Men outnumber women in construction, substantially, but more women continue to join the field and often at higher wages than they would in other careers.

Women make up 10% of the construction workforce — 1.1 million women, compared to 9.9 million men — according to data from the Bureau of Labor Statistics.  Despite the gap in the number of workers, women in construction make nearly $47,000 a year, more than their non-construction counterparts, who make about $43,400.

The opposite is true for men, who often make less in construction than they do in other careers. The pay gap for men and women is also smaller in construction, at 3.7% compared to 19% across all fields.


In a new analysis of data from the U.S. Census Bureau, Construction Coverage magazine broke down the cities in the U.S. with the highest share of women construction workers.  Here are the top 20 large U.S. cities (population of 350,000 or more) by their share of female construction workers:

Rank City Female employment share Median annual earning
1 Minneapolis 19.1% $54,521
2 Seattle 17.6% $70,966
3 San Francisco 17% $70,711
4 Washington, D.C. 16.1% $52,035
5 Virginia Beach, Virginia 15.5% $52,325
6 Colorado Springs, Colorado 15.4% $55,363
7 Atlanta 14.6% $44,346
8 El Paso, Texas 14.1% $35,710
9 Charlotte, North Carolina 13.6% $36,988
10 Wichita, Kansas 13.4% $40,067
11 San Diego 13.3% $53,990
12 Tampa, Florida 13.3% $53,990
13 Kansas City, Missouri 13.1% $41,742
14 Portland, Oregon 13% $63,892
15 Baltimore 12.3% $50,740
16 Louisville, Kentucky 12.1% $46,560
17 New Orleans 11.9% $37,300
18 Austin, Texas 11.8% $40,595
19 Denver 11.7% $49,437
20 Columbus, Ohio 11.7% $40,913

SOURCE: Analysis of U.S. Census Bureau Data by Construction Coverage


The number of women with the title construction manager increased by 101%, from 49,400 to 99,4000, between 2015 and 2019, according to a recent study by Smart Asset.  That made it the third highest grossing position for women in that time period.

More women also began working as construction and maintenance painters (a 64% increase to 53,300) and construction laborers (a 50% increase to 71,800).  The number of women who chose careers as civil engineers also grew by 46%, from 45,400 to 66,000.

The Smart Asset study used data from the Bureau of Labor Statistics, which tracks information on jobs in all industries.

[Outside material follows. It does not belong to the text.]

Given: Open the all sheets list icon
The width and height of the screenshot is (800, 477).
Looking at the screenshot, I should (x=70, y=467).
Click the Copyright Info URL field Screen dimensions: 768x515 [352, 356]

Its most recent analysis shows that the construction jobs popular with women have a range of salaries, from about $156,000 for the high end of a construction manager salary to a high end of about $68,000 for laborers and painters.

The statistics show women increasingly are joining the construction workforce, though it’s unclear how that may have been impacted by COVID-19.  Nevertheless, industry insiders still say more work needs to be done to attract women to construction.

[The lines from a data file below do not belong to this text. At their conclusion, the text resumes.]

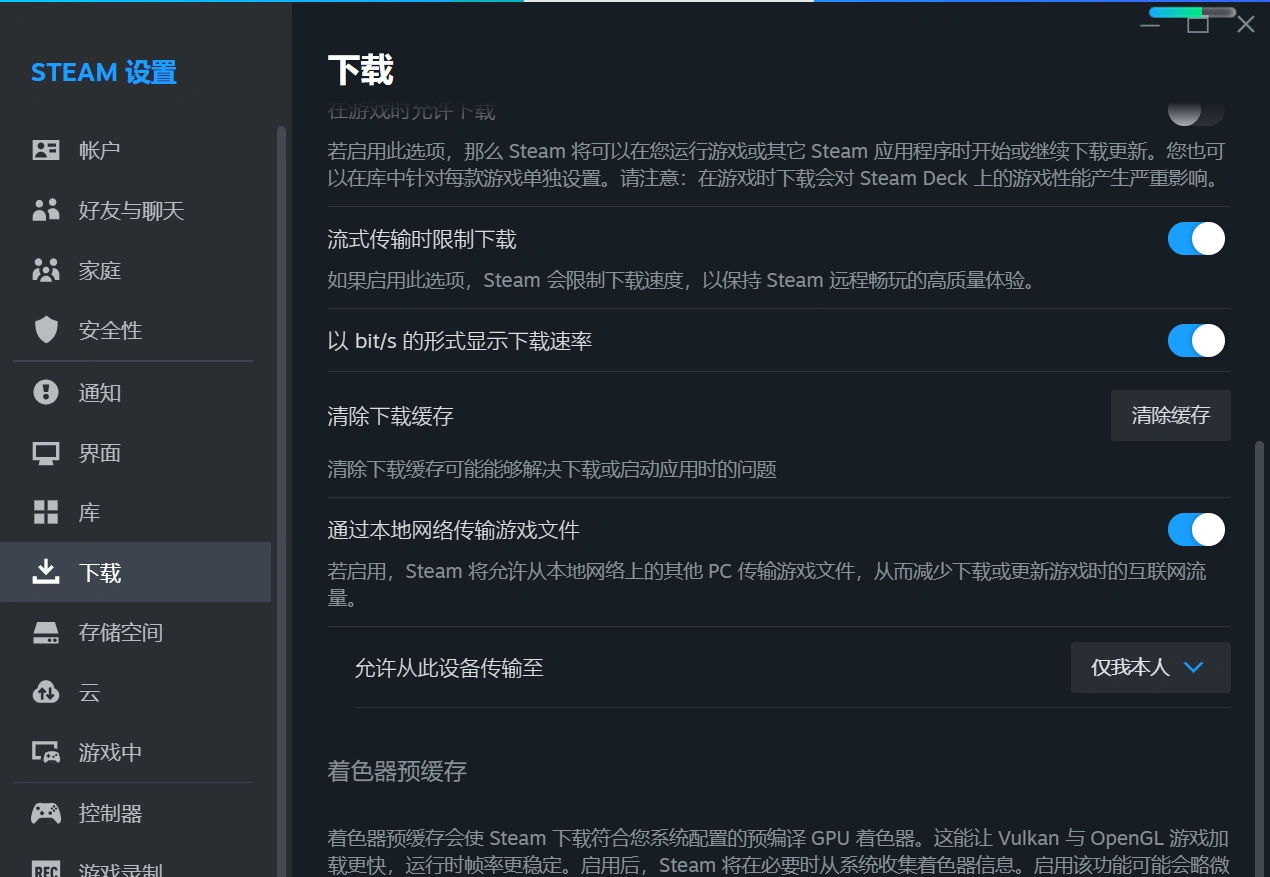
Task: Disable 流式传输时限制下载 toggle
Action: [x=1196, y=238]
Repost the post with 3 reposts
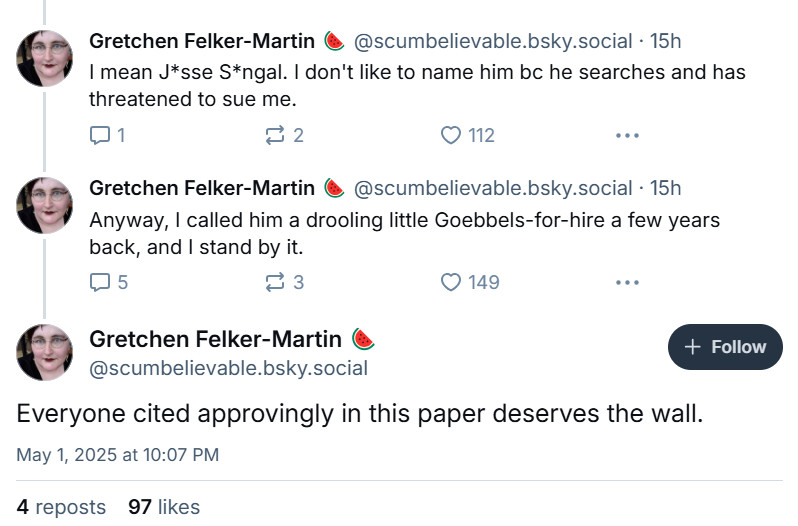 pyautogui.click(x=275, y=282)
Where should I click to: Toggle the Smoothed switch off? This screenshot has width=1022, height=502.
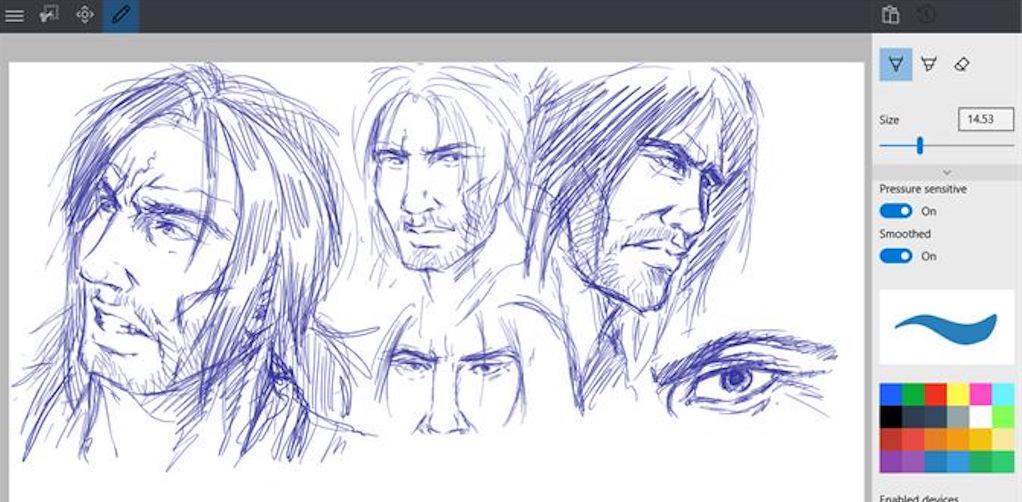(896, 256)
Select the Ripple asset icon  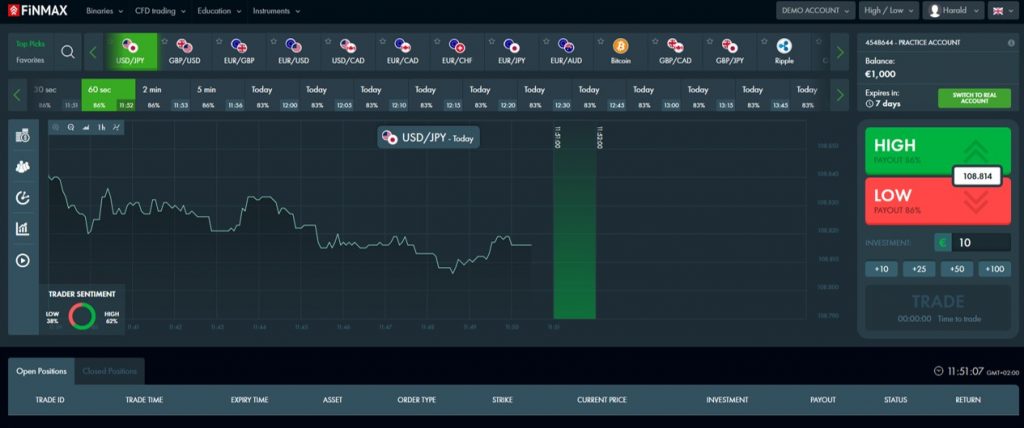click(x=783, y=47)
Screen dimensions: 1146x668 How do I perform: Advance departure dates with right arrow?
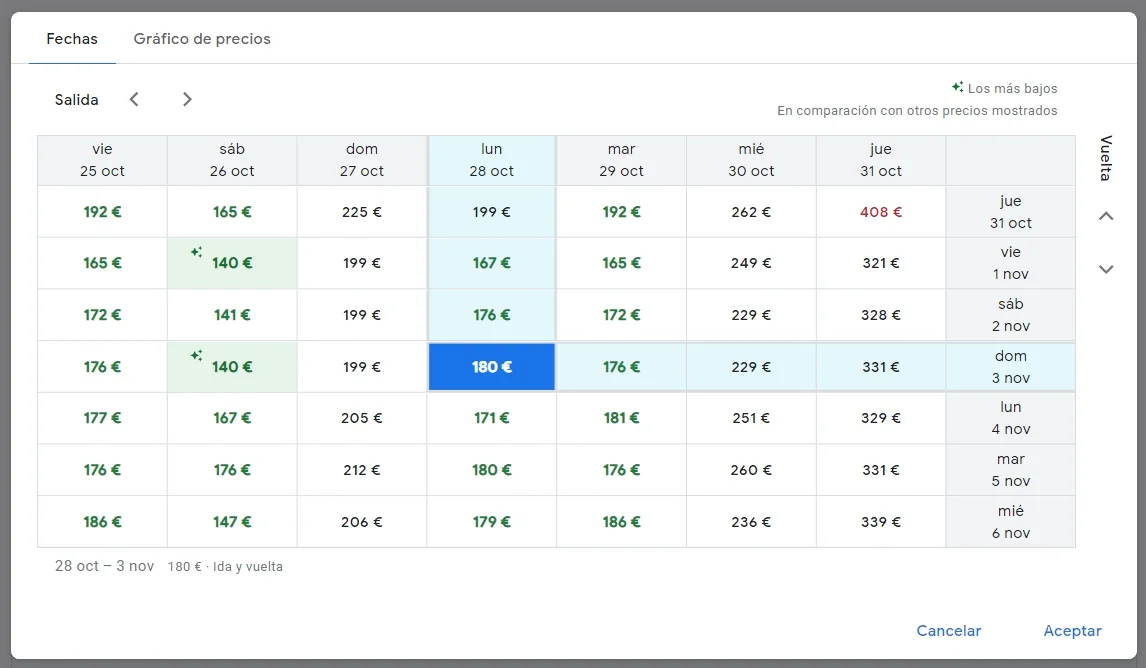[x=187, y=99]
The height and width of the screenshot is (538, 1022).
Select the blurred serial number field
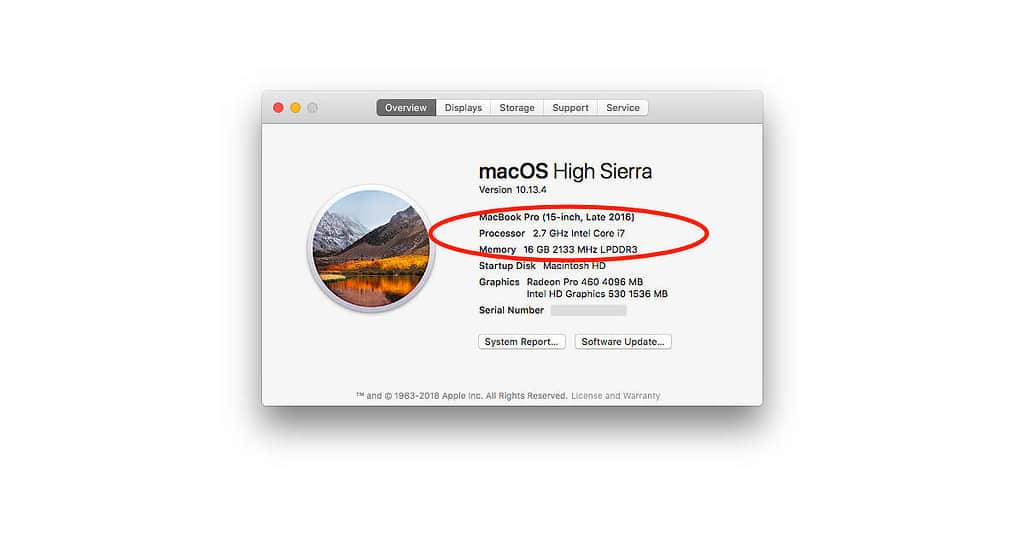click(589, 310)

“We clearly have much more work to do as an industry to recruit, hire and retain a more diverse population of workers, particularly women,” Brian Turmail, Vice President of public affairs and strategic initiatives at the Associated General Contractors of America, told Construction Dive.  “The good news is we are heading in the right direction.  Moving forward, [the AGC is] committed to redoubling our efforts to attract an even more diverse construction workforce.”